Важно правильно отрегулировать сиденье, зеркала и рулевое колесо, чтобы поддерживать удобное, нейтральное положение, обеспечивая хорошую поддержку поясницы и шеи, при необходимости используя подушки. Также рекомендуется перед тем, как сесть, сделать небольшую физическую нагрузку, например, потянуться или совершить 5–10-минутную быструю прогулку, чтобы активизировать тело и кровообращение перед длительным сидением.
Существуют ли какие-либо меры предосторожности в отношении одежды или предметов, которые мы носим с собой?
Да, лучше не носить предметы в задних карманах или слишком тесную одежду, так как это может повлиять на вашу осанку или сдавливать определенные части тела, вызывая дискомфорт или напряжение.
И какие существуют рекомендации по гидратации и питанию перед поездкой?
Рекомендуется взять с собой воду и избегать употребления стимулирующих напитков, таких как алкоголь или кофеин, а также обильной пищи перед выходом, поскольку они могут вызвать дискомфорт или сонливость во время вождения или поездки.
Какие привычки следует поддерживать во время путешествия для поддержания физического благополучия?
Важно планировать остановки каждые полтора-два часа, даже если вы не чувствуете дискомфорта.

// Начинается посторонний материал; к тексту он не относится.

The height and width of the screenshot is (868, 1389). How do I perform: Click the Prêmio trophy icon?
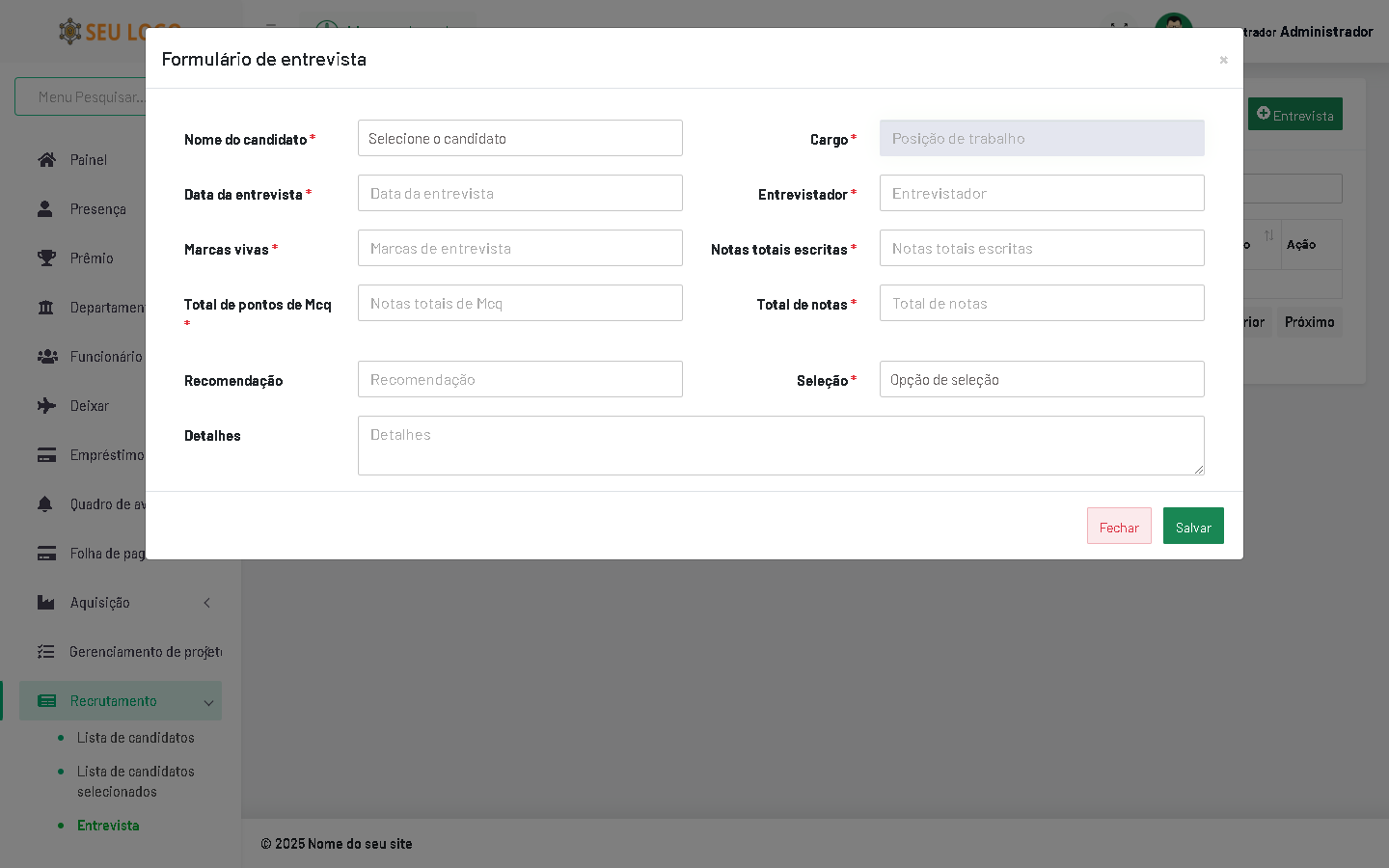[46, 258]
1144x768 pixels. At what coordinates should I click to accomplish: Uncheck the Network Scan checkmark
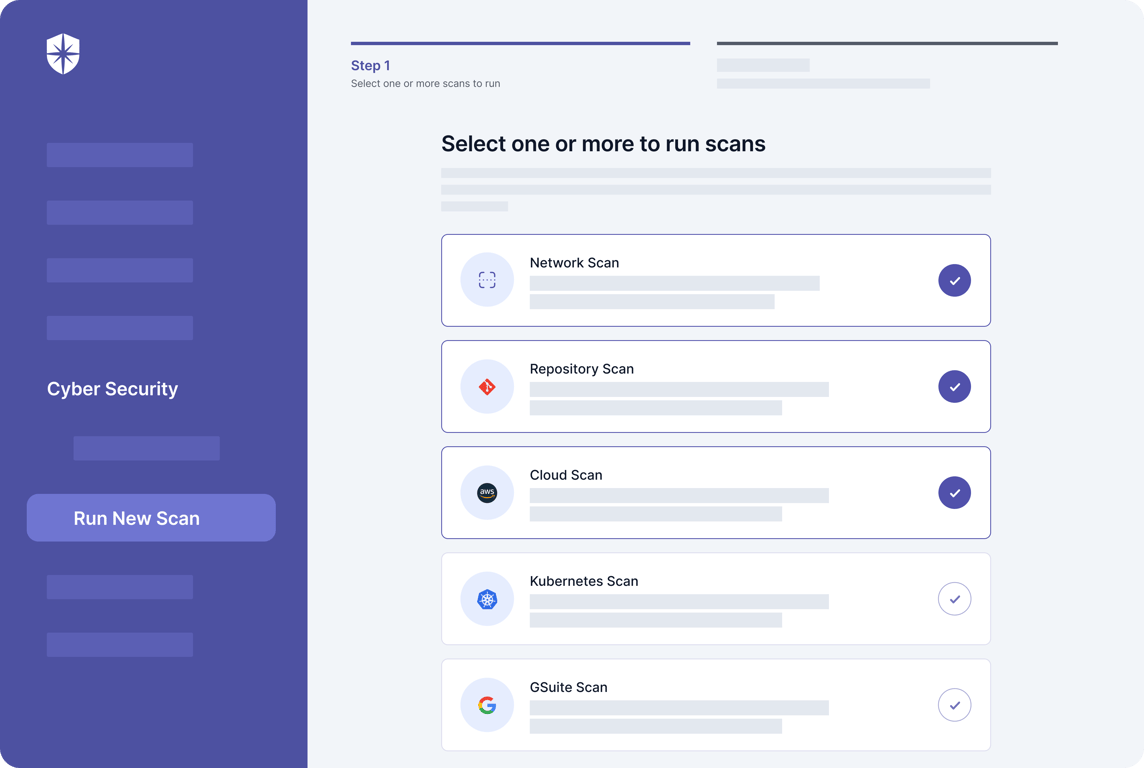(x=954, y=280)
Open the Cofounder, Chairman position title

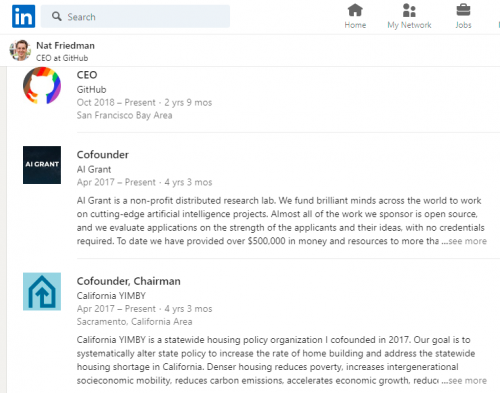[129, 281]
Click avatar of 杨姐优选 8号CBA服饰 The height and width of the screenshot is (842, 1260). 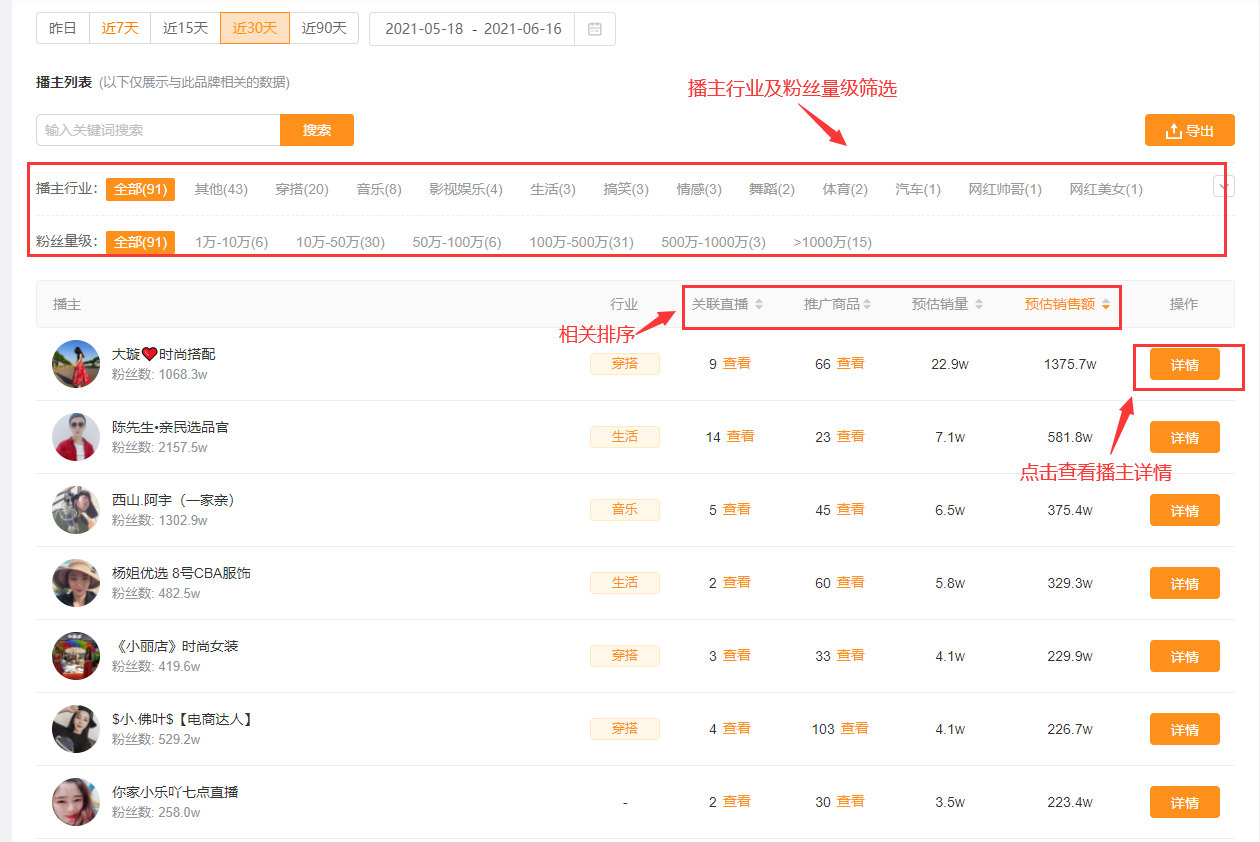tap(75, 583)
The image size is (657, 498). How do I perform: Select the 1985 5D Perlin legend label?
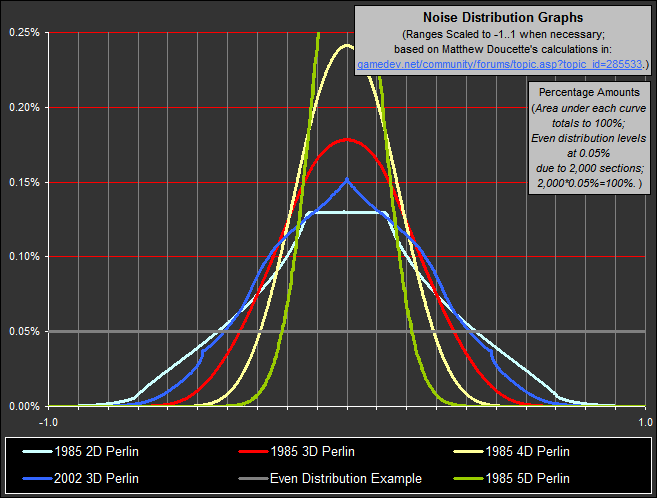pos(528,478)
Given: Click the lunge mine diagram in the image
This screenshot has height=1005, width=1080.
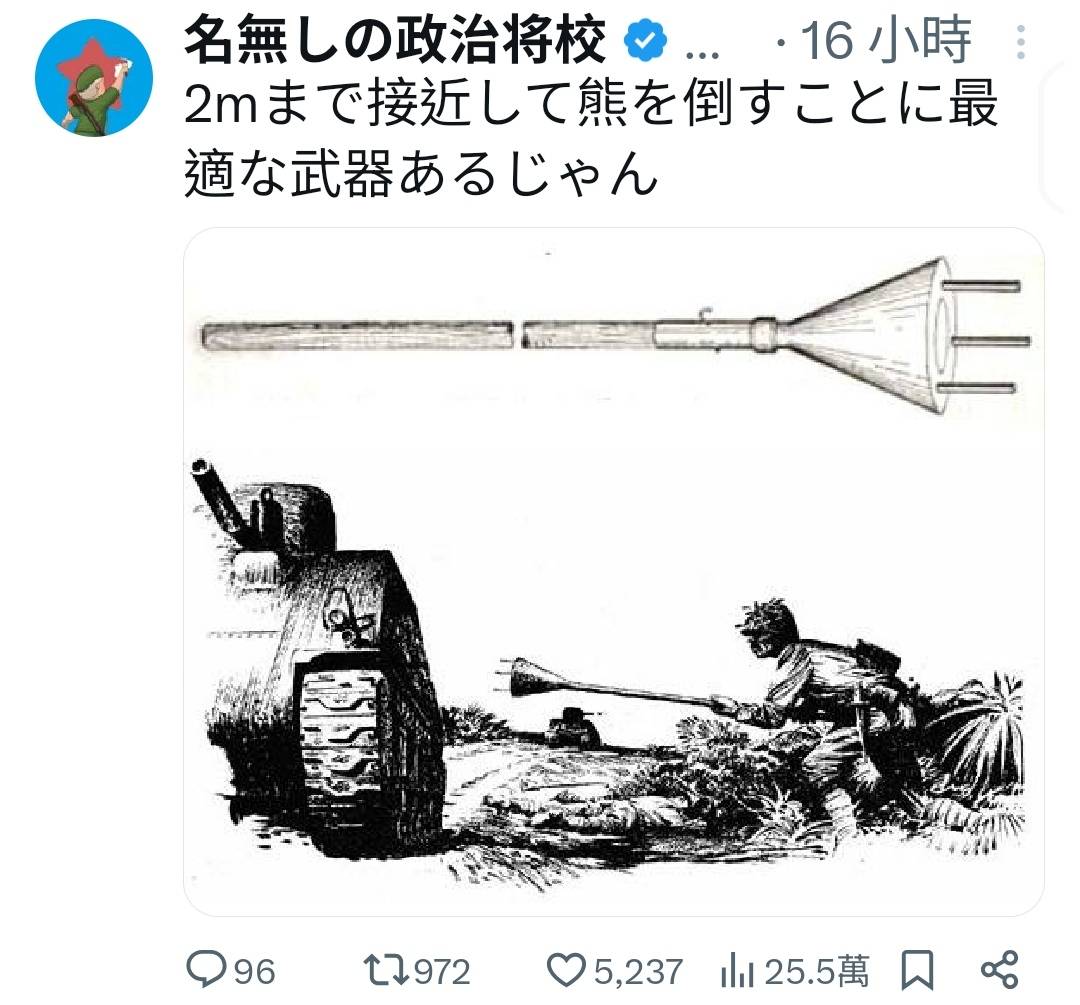Looking at the screenshot, I should [615, 337].
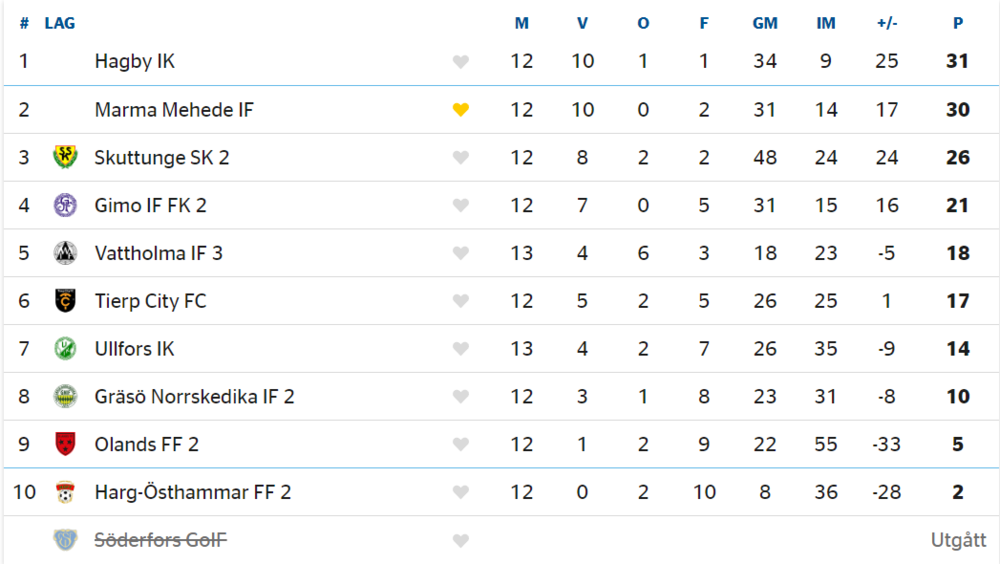Mark Olands FF 2 as favorite

tap(460, 445)
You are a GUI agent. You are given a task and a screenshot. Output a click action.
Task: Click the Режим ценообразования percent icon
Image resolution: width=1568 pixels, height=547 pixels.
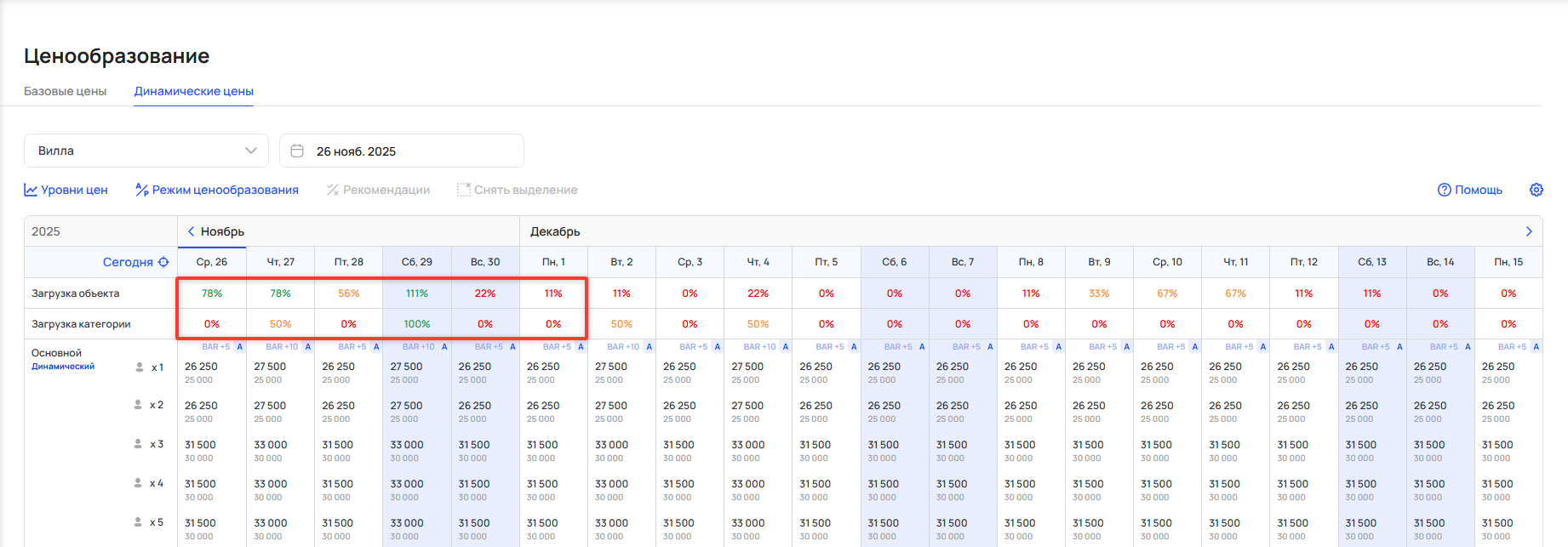tap(142, 190)
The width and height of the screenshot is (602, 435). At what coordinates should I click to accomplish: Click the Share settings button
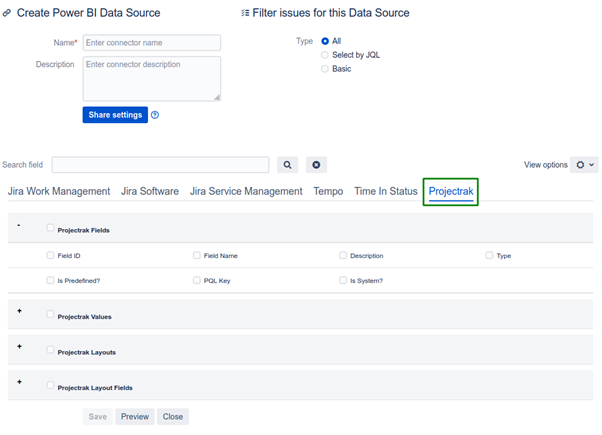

Остановка на растяжку и прогулку помогает снять мышечное напряжение и улучшить кровообращение. Кроме того, психологическая подготовка, включая хороший ночной отдых и избегание спешки и стресса в начале путешествия, — ключ к предотвращению эмоционального напряжения.
Наконец, какие-нибудь рекомендации по багажу?
Да, вес внутри транспортного средства должен быть распределен равномерно, следует избегать перегрузки одной стороны или размещения предметов, ограничивающих пространство для движения, так как это может повлиять на комфорт и безопасность.